What is being asked ▸ Only one stretch of the data below is wanted: the lines starting at the one with "Open the Elements sidebar panel" and ending at the one with "This screenshot has height=383, width=748.", both included, given again exactly.
(Data records)
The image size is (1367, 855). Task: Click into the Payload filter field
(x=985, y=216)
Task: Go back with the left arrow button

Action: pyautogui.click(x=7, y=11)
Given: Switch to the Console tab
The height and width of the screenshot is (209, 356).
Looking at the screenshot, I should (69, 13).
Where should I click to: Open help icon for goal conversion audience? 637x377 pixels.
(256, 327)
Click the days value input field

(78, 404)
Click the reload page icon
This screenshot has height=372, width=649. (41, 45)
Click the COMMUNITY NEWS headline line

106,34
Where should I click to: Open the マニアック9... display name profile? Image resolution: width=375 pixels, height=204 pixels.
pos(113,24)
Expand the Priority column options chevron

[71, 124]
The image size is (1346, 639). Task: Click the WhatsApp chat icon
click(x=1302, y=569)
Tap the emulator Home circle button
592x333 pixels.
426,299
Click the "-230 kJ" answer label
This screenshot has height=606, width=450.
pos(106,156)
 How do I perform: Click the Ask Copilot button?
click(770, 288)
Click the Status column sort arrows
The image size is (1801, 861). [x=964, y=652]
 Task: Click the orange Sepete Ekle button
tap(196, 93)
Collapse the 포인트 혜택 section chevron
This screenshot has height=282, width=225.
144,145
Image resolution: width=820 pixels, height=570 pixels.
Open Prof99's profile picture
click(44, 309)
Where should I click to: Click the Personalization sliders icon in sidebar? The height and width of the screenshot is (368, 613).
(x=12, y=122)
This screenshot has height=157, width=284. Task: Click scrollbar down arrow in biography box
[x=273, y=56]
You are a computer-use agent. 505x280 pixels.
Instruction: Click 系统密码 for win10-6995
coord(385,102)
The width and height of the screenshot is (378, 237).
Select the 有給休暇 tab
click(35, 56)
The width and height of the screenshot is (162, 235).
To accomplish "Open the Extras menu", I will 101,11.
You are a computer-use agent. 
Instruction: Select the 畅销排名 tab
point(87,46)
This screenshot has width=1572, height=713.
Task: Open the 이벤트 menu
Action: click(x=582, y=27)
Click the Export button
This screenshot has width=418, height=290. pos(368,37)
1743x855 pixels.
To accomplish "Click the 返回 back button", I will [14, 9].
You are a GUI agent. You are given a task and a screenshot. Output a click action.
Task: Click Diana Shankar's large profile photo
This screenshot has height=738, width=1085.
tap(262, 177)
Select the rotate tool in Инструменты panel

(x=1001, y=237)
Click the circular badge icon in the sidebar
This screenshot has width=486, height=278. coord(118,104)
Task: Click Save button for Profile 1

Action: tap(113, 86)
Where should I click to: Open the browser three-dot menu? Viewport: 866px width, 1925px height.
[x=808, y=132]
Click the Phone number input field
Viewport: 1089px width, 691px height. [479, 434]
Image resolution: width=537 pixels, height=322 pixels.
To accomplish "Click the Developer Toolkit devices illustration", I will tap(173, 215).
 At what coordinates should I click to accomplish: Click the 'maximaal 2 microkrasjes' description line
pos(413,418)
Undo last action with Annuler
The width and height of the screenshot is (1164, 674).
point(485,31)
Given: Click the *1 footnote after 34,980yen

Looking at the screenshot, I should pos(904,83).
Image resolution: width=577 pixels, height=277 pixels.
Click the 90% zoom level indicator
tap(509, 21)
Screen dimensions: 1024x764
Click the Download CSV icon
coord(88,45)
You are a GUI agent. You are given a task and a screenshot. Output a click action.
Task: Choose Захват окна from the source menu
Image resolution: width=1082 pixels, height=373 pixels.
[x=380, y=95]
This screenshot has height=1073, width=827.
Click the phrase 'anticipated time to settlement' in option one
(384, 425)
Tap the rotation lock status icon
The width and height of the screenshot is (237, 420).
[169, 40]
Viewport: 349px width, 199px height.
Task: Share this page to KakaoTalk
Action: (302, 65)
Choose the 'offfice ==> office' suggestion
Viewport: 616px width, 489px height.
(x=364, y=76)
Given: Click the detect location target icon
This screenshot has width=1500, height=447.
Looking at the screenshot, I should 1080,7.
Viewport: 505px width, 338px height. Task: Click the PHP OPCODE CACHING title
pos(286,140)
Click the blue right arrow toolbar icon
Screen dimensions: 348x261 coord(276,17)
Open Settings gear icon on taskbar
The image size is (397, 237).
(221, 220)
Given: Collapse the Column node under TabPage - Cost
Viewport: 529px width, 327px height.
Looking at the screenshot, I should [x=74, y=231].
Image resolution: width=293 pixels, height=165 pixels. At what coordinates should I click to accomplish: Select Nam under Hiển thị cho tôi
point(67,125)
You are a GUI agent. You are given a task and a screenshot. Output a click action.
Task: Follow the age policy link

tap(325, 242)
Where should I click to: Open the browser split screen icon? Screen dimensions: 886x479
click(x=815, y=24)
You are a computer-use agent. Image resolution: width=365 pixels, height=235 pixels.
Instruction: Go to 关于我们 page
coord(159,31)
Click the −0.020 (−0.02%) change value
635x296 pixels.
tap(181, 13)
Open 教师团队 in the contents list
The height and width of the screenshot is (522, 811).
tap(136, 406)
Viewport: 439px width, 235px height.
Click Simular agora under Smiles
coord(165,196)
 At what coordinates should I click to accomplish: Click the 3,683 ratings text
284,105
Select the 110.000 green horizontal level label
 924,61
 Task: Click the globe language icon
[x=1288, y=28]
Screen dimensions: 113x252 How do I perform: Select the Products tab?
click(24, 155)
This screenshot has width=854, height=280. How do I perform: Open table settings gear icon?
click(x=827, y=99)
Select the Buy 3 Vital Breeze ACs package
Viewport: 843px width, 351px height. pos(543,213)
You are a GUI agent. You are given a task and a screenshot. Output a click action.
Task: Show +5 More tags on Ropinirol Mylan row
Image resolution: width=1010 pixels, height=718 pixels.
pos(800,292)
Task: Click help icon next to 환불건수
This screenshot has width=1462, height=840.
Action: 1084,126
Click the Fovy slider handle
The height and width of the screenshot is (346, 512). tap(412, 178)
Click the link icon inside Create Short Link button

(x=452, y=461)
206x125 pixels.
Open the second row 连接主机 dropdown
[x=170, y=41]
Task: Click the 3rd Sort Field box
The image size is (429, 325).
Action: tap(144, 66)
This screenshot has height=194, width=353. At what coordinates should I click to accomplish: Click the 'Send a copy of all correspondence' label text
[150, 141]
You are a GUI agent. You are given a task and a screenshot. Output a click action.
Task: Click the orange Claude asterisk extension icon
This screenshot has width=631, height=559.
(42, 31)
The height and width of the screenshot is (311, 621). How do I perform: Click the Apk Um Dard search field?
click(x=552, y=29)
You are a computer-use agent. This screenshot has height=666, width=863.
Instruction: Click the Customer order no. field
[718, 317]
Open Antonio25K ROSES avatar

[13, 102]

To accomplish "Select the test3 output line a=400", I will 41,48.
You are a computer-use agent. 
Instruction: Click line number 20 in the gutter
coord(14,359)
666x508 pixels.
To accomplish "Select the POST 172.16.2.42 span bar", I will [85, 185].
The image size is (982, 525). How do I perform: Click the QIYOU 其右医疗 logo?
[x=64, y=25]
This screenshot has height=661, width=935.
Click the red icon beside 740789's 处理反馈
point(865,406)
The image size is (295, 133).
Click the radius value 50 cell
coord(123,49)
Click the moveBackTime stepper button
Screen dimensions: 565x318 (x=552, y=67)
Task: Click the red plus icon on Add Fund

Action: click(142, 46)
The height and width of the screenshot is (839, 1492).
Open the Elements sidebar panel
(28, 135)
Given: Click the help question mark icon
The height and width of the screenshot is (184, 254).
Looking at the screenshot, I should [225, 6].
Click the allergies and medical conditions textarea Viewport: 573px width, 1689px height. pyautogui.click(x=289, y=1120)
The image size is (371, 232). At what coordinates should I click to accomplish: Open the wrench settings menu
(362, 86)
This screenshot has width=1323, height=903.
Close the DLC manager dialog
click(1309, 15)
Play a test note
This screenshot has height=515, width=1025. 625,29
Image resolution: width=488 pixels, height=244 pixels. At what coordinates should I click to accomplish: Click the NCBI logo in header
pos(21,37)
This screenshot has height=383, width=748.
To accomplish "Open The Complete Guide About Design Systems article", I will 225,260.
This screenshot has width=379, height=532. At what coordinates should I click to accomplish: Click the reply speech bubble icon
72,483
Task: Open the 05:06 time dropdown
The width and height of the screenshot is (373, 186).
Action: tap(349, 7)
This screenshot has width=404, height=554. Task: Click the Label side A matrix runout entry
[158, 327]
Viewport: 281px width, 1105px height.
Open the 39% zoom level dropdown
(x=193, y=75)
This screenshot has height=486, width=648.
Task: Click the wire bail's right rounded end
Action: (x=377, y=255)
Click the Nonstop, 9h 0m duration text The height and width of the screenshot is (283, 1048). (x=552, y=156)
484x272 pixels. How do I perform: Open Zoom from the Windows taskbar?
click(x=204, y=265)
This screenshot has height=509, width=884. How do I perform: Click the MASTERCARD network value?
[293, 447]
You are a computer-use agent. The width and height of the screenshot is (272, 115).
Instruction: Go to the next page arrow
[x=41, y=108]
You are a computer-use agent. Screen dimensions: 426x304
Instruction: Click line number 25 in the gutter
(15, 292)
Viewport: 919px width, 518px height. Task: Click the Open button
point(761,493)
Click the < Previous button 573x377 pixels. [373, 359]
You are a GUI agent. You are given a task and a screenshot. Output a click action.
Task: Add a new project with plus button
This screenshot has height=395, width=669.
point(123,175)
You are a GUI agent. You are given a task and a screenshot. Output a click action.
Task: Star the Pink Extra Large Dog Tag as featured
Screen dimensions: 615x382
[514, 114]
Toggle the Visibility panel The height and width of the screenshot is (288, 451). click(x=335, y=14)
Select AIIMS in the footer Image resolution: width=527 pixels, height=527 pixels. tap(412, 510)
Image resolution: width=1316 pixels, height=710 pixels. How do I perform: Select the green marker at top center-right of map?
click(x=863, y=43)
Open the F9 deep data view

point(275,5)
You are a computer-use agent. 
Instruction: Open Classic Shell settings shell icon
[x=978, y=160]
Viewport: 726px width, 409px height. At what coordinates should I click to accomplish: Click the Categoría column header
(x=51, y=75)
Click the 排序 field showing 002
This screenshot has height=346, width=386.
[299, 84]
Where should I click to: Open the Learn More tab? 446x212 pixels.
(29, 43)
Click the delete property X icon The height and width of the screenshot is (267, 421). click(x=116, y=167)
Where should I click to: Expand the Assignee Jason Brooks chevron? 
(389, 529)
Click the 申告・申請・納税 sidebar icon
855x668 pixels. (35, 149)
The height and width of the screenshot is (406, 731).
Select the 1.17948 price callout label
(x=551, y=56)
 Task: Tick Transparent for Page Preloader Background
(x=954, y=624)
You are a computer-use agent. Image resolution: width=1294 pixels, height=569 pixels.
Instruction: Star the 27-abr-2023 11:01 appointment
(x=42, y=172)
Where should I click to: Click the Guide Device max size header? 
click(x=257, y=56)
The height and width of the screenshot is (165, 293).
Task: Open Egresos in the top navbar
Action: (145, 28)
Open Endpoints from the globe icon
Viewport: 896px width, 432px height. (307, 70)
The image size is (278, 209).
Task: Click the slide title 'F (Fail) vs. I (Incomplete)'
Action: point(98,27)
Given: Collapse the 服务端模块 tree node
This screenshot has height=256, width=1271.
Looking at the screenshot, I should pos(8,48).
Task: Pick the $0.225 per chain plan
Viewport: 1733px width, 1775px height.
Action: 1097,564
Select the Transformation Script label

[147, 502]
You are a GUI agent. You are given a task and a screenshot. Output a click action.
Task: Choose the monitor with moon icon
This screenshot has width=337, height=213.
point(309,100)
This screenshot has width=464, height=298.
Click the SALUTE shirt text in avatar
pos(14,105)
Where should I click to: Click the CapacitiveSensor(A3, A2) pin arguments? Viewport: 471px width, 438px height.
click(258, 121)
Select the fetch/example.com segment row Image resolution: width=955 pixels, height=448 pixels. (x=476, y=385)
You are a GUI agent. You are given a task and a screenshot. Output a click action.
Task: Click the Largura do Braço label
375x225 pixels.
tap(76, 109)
(End Data records)
Task result ▸
Open the Elements sidebar panel
(28, 135)
Given: Click the help question mark icon
The height and width of the screenshot is (184, 254).
Looking at the screenshot, I should [225, 6].
Click the allergies and medical conditions textarea Viewport: 573px width, 1689px height. pyautogui.click(x=289, y=1120)
The image size is (371, 232). At what coordinates should I click to accomplish: Open the wrench settings menu
(362, 86)
This screenshot has width=1323, height=903.
Close the DLC manager dialog
click(1309, 15)
Play a test note
This screenshot has height=515, width=1025. 625,29
Image resolution: width=488 pixels, height=244 pixels. At what coordinates should I click to accomplish: Click the NCBI logo in header
pos(21,37)
This screenshot has height=383, width=748.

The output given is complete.